## Required action
Print the entries below in their entirety, exactly as they are written.

(Stored data entries)
'''

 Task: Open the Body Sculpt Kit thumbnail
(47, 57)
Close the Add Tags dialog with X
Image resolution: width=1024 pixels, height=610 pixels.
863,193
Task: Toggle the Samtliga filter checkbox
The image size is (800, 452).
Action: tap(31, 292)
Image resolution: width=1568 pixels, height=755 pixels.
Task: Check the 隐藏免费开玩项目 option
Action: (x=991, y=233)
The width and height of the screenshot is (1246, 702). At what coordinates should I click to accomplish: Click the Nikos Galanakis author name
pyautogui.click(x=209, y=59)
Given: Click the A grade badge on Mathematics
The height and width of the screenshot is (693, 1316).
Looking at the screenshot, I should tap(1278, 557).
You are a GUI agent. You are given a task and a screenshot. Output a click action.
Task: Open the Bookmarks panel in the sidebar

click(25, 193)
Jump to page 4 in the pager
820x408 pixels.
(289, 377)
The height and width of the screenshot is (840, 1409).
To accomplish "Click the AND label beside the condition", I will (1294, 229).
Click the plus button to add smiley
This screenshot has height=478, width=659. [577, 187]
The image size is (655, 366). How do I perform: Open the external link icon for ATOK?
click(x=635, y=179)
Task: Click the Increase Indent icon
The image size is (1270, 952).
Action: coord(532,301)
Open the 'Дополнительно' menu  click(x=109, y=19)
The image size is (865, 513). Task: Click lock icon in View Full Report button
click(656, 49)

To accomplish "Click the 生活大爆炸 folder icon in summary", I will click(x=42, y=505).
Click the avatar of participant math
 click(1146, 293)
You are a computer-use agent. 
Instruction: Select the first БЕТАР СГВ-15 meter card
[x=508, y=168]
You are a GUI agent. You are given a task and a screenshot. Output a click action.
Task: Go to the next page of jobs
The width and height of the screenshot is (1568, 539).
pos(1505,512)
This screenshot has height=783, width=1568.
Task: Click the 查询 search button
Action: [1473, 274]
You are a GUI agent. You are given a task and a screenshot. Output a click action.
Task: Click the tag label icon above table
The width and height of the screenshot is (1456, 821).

'''

## Answer to the exercise
 Task: Open the Body Sculpt Kit thumbnail
(47, 57)
Close the Add Tags dialog with X
Image resolution: width=1024 pixels, height=610 pixels.
863,193
Task: Toggle the Samtliga filter checkbox
The image size is (800, 452).
Action: tap(31, 292)
Image resolution: width=1568 pixels, height=755 pixels.
Task: Check the 隐藏免费开玩项目 option
Action: (x=991, y=233)
The width and height of the screenshot is (1246, 702). At what coordinates should I click to accomplish: Click the Nikos Galanakis author name
pyautogui.click(x=209, y=59)
Given: Click the A grade badge on Mathematics
The height and width of the screenshot is (693, 1316).
Looking at the screenshot, I should tap(1278, 557).
You are a GUI agent. You are given a task and a screenshot. Output a click action.
Task: Open the Bookmarks panel in the sidebar

click(25, 193)
Jump to page 4 in the pager
820x408 pixels.
(289, 377)
The height and width of the screenshot is (840, 1409).
To accomplish "Click the AND label beside the condition", I will (1294, 229).
Click the plus button to add smiley
This screenshot has height=478, width=659. [577, 187]
The image size is (655, 366). How do I perform: Open the external link icon for ATOK?
click(x=635, y=179)
Task: Click the Increase Indent icon
The image size is (1270, 952).
Action: coord(532,301)
Open the 'Дополнительно' menu  click(x=109, y=19)
The image size is (865, 513). Task: Click lock icon in View Full Report button
click(656, 49)

To accomplish "Click the 生活大爆炸 folder icon in summary", I will click(x=42, y=505).
Click the avatar of participant math
 click(1146, 293)
You are a computer-use agent. 
Instruction: Select the first БЕТАР СГВ-15 meter card
[x=508, y=168]
You are a GUI agent. You are given a task and a screenshot. Output a click action.
Task: Go to the next page of jobs
The width and height of the screenshot is (1568, 539).
pos(1505,512)
This screenshot has height=783, width=1568.
Task: Click the 查询 search button
Action: [1473, 274]
You are a GUI agent. You are given a task and a screenshot. Output a click action.
Task: Click the tag label icon above table
The width and height of the screenshot is (1456, 821).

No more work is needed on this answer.